The spring of 1870 was very stormy, and the workmen were long detained in erecting the three cranes placed on the rock to discharge and build the material. During the season, nine of the 94 courses constituting the tower were built on the rock and bolted, cramped, and joggled into position prior to the work being suspended for the winter.
The following year, 1871, a balance crane was added, however up to this time all the work had been done by manual labour. Steam now came to the workman’s assistance and another 14 courses were added – in all, 23 from the foundation pit to the entrance door. Like its twin under construction on Dhu Artach Skerry, the tower thus far was solid to the entrance door and stood 33 feet four inches above its foundation.

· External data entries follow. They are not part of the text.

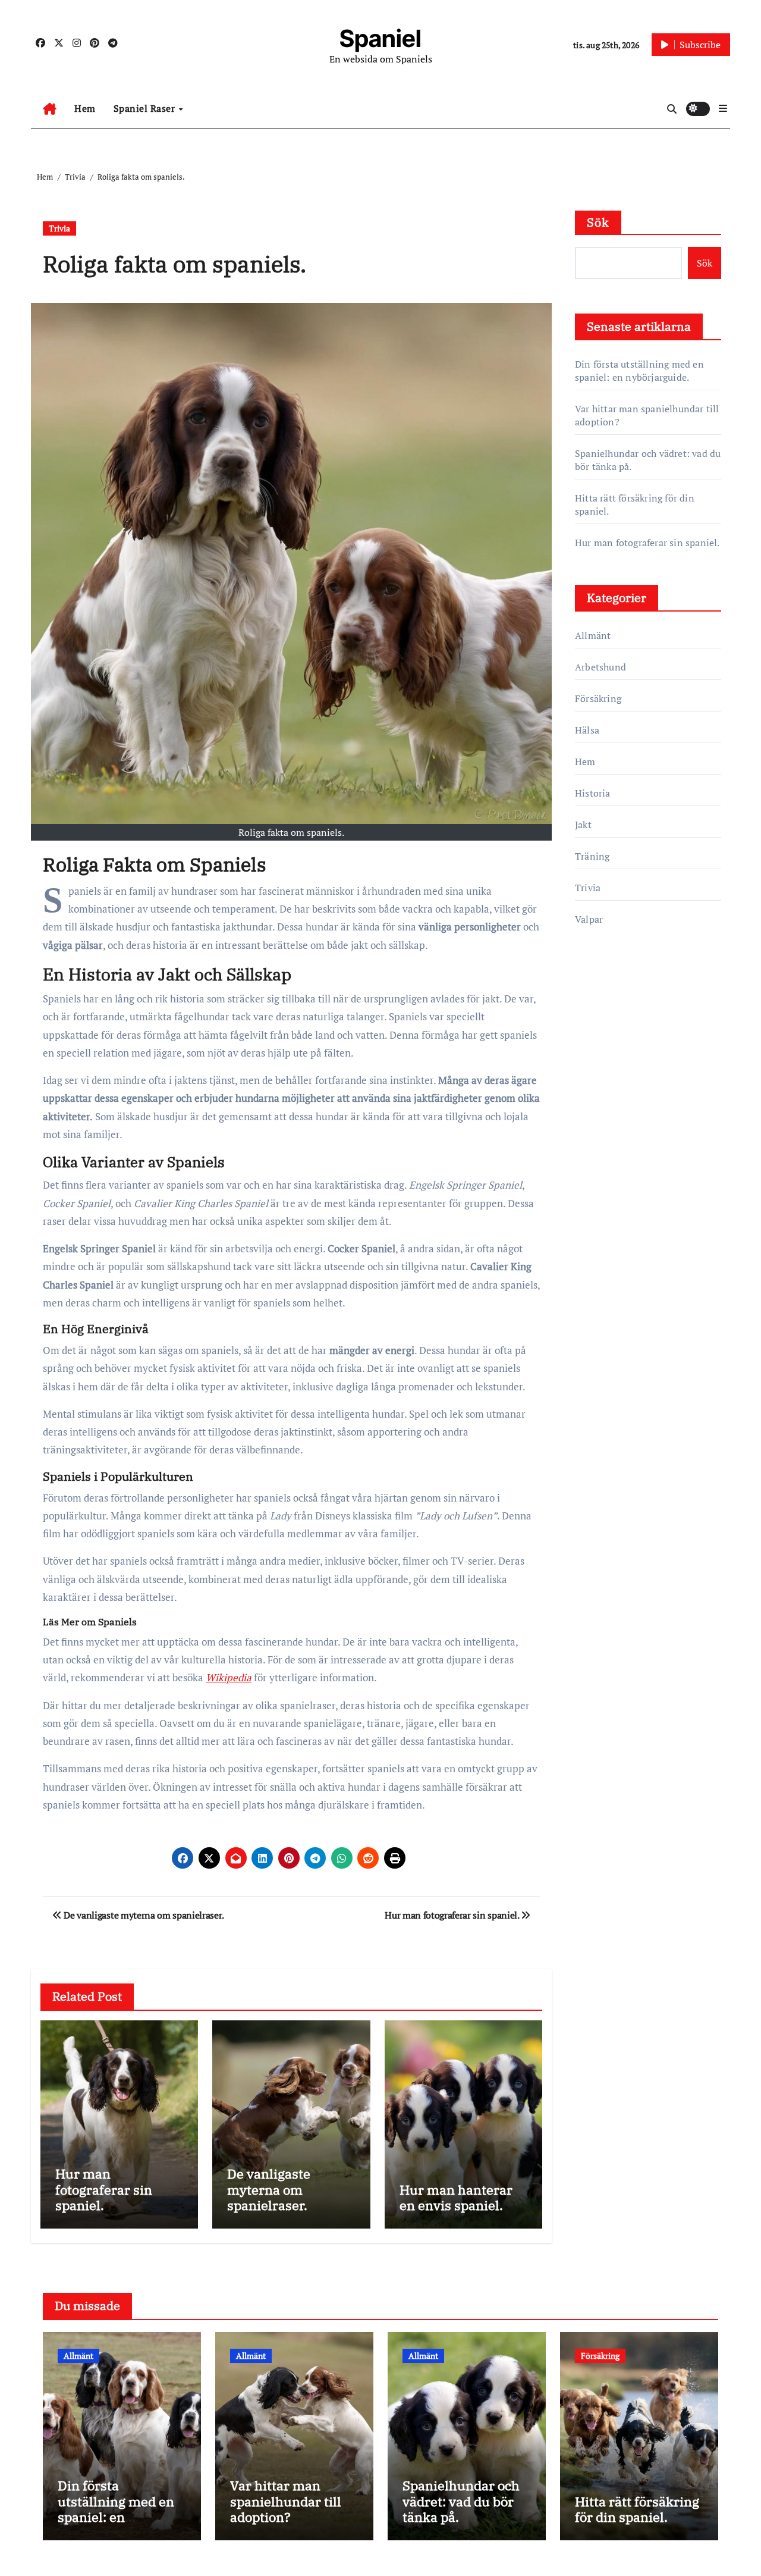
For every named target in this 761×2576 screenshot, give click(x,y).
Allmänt (593, 635)
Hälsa (587, 730)
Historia (593, 793)
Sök (598, 222)
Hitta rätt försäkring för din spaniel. (637, 2509)
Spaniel (380, 38)
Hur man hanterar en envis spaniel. (456, 2197)
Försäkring (598, 698)
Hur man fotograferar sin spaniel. (103, 2189)
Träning (592, 856)
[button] (723, 108)
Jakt (583, 824)
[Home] (49, 109)
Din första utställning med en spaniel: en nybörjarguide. (639, 371)
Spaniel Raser (146, 108)
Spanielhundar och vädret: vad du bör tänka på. (461, 2501)
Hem (85, 108)
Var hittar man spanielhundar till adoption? (285, 2501)
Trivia (59, 228)
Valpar (589, 919)
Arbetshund (600, 666)
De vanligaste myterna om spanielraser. (268, 2189)
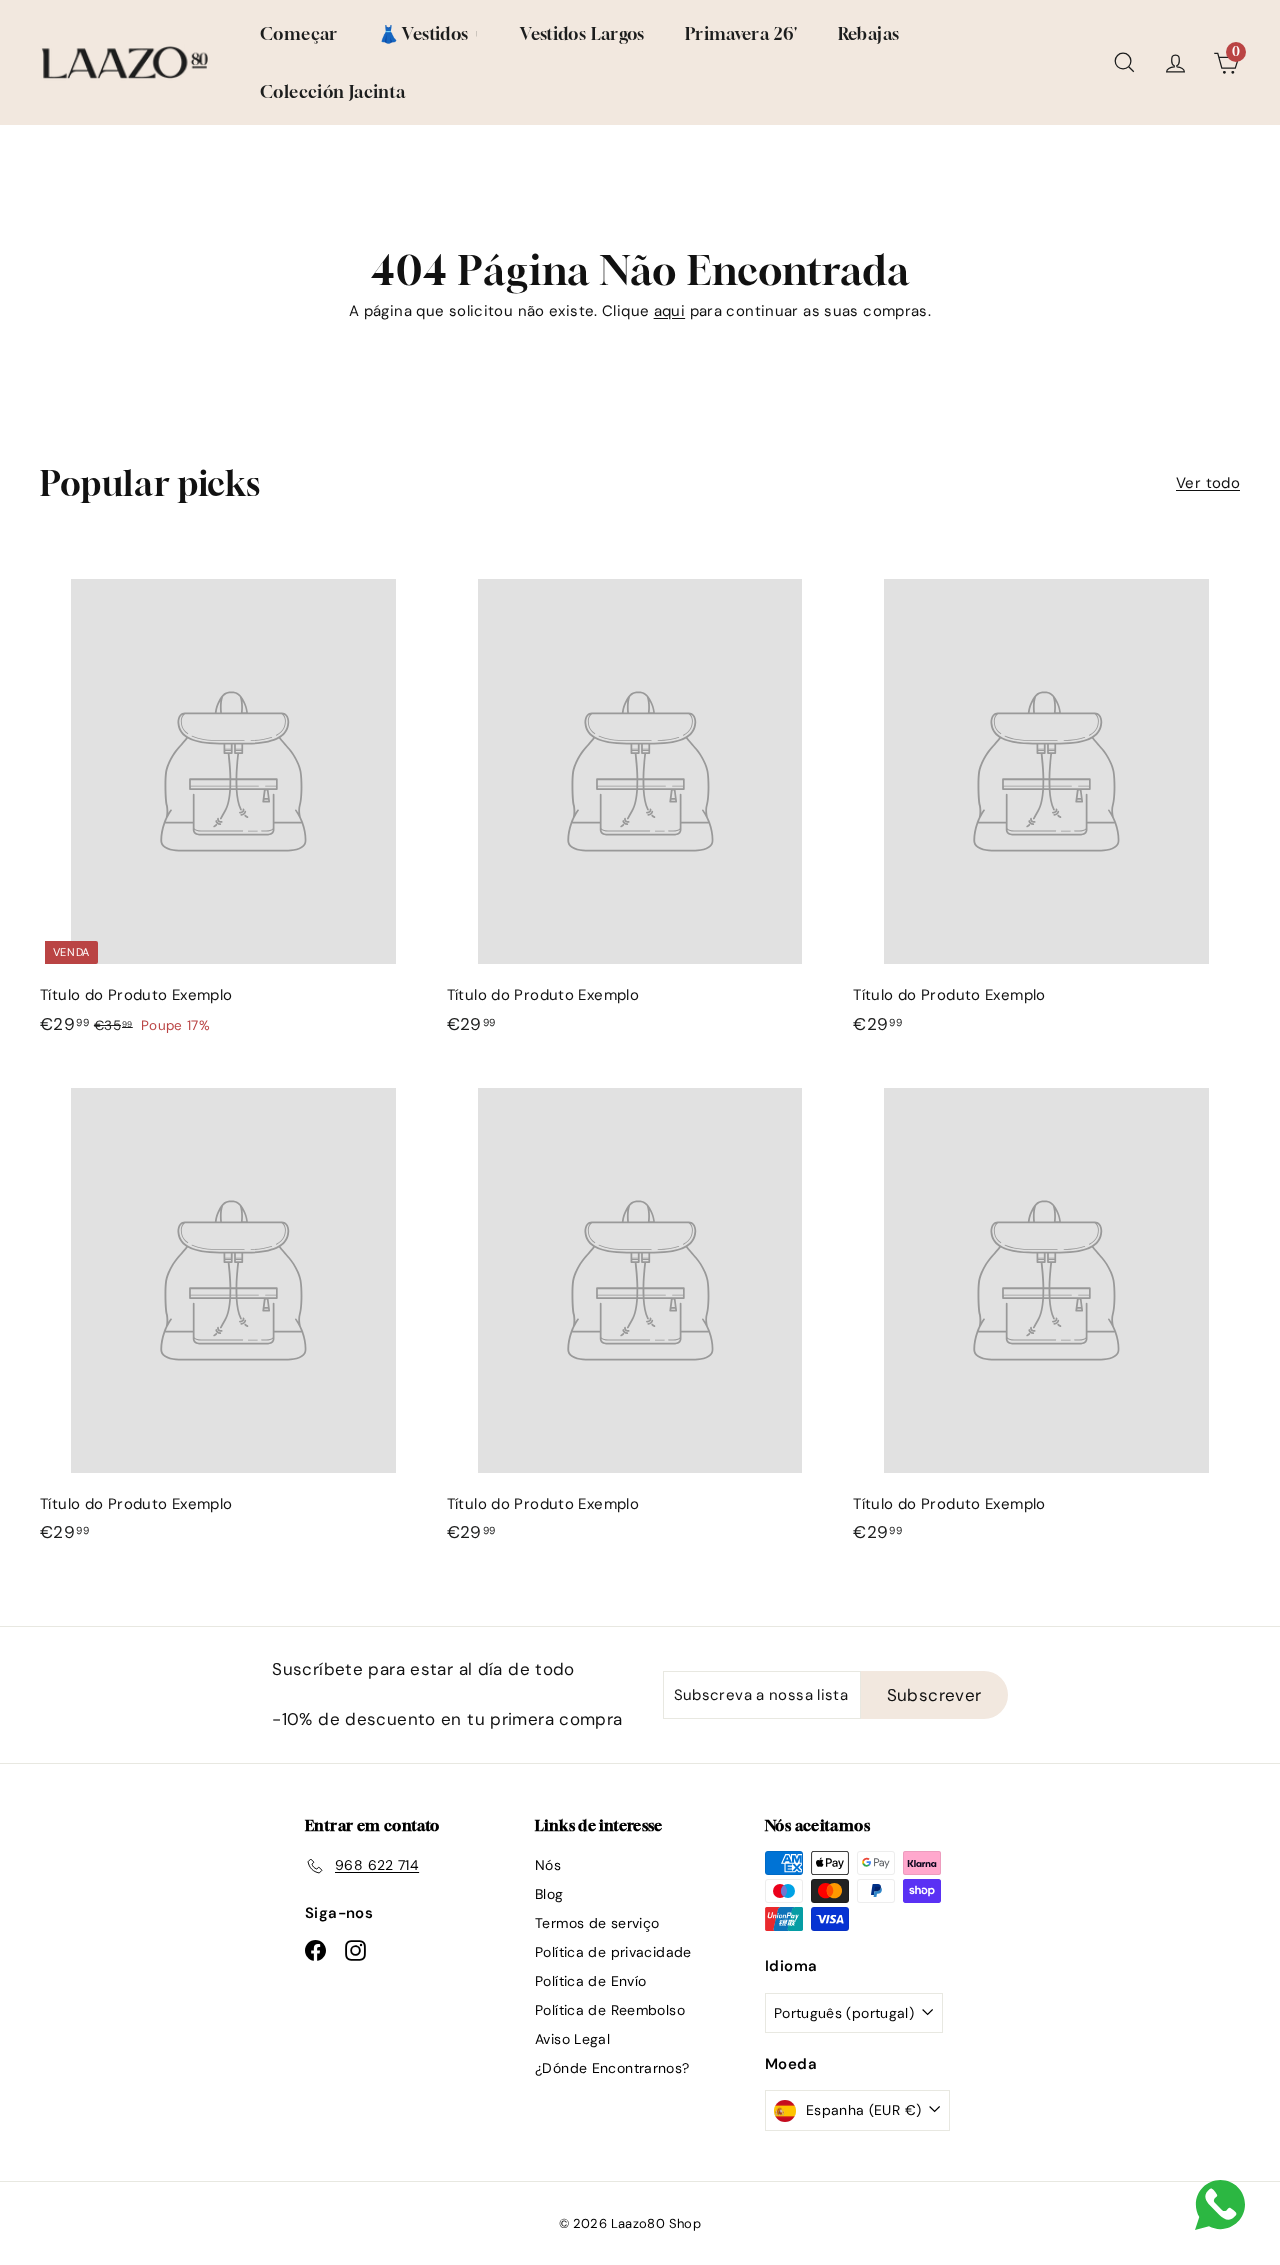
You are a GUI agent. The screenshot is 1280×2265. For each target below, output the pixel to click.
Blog (549, 1894)
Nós (548, 1865)
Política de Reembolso (610, 2010)
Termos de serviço (597, 1923)
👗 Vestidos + (429, 33)
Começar (299, 33)
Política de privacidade (613, 1952)
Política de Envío (590, 1981)
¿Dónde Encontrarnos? (612, 2068)
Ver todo (1208, 483)
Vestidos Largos (582, 33)
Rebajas (869, 33)
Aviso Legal (572, 2039)
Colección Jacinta (332, 91)
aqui (670, 311)
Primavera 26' (741, 33)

The fourth season, 1872, saw the introduction of a powerful steam crane and the addition of 47 courses. The tower advanced rapidly, a circumstance in great measure due to the assistance derived from steam in raising and positioning the stones.
The fifth season, 1873 saw the 96th course, the last, landed and fixed on June 6.
By the end of the season the joiners and others were ready to put up their fittings, and following this, the tower was constantly occupied by tradesmen until the end of August 1874.
A scheme long in the gestation and hazardous in the construction, the completion of this magnificent monument of architectural skill and human ingenuity in December 1874 was acknowledged as a masterclass in meticulous planning and engineering precision.
As architects of the Chicken Rock Lighthouse, the great merit due to the Stevensons lay in their bold conception of, and confident unshaken belief, in the possibility of erecting a tower of masonry, whose base being left dry only at very low water tides and covered at periods of high water to the depth of three feet, obviously presented much greater difficulty than previous enterprises.
With seven compartments and walls 9 feet 6 inches thick at the entrance door, the Chicken Rock Lighthouse as finished may be described as a magnificent pale-grey granite column rising to a height of 143 feet above its base. Containing 49,000 cubic feet of masonry, weighing 3,650 tons and erected at a total cost of £65,133, it is the second tallest and last of the great towers built by the Stevenson dynasty.
Commissioned on January 1 1875, with a revolving white light flashing once every half-minute and visible for 16 nautical miles, the Chicken Rock Lighthouse suffered a disastrous fire in December 1960, forcing the three lightkeepers to escape from the blazing inferno by descending 120 feet from the balcony to the rock below by means of a safety rope kept in the lightroom.
Automated in 1961, put back into service with propane gas substituted for oil as the main source of illuminant, the future of the Chicken Rock Lighthouse remained far from certain.
In 1968, a new ‘state of the art’ lighthouse was built on the Calf of Man as a future replacement for its offshore neighbour, now de-rated as a minor light with a reduced range of 13 miles. Despite sumptuous accommodation for its four lightkeepers, a workshop and the most powerful ray of light ever to probe the darkest waters of the Irish Sea, the Calf of Man station enjoyed a relatively short lifespan of less than four decades. Automated in 1995 and the lightkeepers stood down, advancing technology in 2007 made the facility redundant.
Meanwhile, the Chicken Rock Lighthouse was about to enjoy a new lease of life. Significantly upgraded in 1999, with solar power replacing propane gas as the primary means of electrification, the light underwent further improvements in 2007 with a more powerful white light, flashing once every five seconds and visible for 21 miles.
Today, the Chicken lighthouse stands as a glorious tribute to the men who built it. The lightkeepers and their families may have gone, but this shining example of Victorian architecture remains a monument that has long outlived its creators, thus proving the old fishermen of Port St Mary wrong when they prophesied it was an undertaking doomed to failure from its very beginning.